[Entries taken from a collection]
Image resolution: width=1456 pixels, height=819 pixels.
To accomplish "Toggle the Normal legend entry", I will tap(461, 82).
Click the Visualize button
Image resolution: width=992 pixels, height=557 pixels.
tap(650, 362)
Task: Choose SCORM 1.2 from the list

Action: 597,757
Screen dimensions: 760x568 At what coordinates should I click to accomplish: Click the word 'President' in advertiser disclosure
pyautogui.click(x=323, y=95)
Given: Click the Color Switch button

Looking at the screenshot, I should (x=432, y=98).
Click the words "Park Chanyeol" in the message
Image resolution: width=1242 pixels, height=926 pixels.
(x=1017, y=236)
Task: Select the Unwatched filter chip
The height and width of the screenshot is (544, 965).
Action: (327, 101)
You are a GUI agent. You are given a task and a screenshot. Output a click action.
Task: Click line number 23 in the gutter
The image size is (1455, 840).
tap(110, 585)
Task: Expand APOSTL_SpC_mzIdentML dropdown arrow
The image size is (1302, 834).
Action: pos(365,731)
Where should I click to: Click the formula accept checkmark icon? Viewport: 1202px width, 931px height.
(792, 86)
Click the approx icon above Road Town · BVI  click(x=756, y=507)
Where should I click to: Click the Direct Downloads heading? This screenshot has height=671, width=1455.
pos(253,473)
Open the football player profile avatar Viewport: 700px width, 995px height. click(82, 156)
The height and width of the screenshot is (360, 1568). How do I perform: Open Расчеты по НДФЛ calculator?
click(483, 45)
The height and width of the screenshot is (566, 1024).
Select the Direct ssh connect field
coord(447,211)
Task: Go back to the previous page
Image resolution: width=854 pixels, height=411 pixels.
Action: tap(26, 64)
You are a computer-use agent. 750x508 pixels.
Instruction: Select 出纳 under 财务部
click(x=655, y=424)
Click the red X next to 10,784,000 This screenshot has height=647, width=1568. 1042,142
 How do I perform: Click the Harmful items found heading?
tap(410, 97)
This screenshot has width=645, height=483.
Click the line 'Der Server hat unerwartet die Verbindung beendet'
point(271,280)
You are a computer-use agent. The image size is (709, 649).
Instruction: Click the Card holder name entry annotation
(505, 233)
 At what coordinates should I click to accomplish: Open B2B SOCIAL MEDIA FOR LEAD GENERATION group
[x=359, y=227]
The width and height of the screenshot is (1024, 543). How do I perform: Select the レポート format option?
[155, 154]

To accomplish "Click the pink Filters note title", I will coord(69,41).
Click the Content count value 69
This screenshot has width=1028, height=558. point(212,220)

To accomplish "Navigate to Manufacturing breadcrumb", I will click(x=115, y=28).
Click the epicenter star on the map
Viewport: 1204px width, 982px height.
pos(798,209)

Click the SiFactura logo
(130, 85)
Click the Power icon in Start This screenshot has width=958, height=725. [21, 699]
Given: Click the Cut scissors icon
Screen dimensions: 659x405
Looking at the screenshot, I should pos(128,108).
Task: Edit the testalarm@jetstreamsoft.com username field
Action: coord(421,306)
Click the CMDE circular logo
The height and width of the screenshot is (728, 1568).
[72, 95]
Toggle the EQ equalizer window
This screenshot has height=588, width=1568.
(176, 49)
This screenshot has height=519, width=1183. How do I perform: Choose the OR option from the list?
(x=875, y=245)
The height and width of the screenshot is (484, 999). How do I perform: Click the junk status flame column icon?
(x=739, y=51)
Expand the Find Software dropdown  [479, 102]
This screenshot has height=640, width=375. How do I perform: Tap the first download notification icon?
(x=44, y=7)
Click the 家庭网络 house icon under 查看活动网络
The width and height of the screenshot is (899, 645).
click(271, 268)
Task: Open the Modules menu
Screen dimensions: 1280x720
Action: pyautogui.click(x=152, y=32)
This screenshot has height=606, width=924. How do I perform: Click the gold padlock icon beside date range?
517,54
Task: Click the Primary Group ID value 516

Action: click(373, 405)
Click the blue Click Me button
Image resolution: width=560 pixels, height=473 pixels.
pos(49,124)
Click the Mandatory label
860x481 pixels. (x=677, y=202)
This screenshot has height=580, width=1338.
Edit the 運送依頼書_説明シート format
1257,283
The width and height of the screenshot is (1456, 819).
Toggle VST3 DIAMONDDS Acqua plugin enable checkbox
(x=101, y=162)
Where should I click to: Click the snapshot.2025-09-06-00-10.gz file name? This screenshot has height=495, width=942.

_EXERCISE GOAL_
Transcribe, exactly and without additions, the lines of the records above, beginning with the line that contains "Instruction: Click the" and ending with the line that contains "Toggle the EQ equalizer window", both included.

_EXERCISE OUTPUT_
Instruction: Click the Card holder name entry annotation
(505, 233)
 At what coordinates should I click to accomplish: Open B2B SOCIAL MEDIA FOR LEAD GENERATION group
[x=359, y=227]
The width and height of the screenshot is (1024, 543). How do I perform: Select the レポート format option?
[155, 154]

To accomplish "Click the pink Filters note title", I will coord(69,41).
Click the Content count value 69
This screenshot has width=1028, height=558. point(212,220)

To accomplish "Navigate to Manufacturing breadcrumb", I will click(x=115, y=28).
Click the epicenter star on the map
Viewport: 1204px width, 982px height.
pos(798,209)

Click the SiFactura logo
(130, 85)
Click the Power icon in Start This screenshot has width=958, height=725. [21, 699]
Given: Click the Cut scissors icon
Screen dimensions: 659x405
Looking at the screenshot, I should pos(128,108).
Task: Edit the testalarm@jetstreamsoft.com username field
Action: coord(421,306)
Click the CMDE circular logo
The height and width of the screenshot is (728, 1568).
[72, 95]
Toggle the EQ equalizer window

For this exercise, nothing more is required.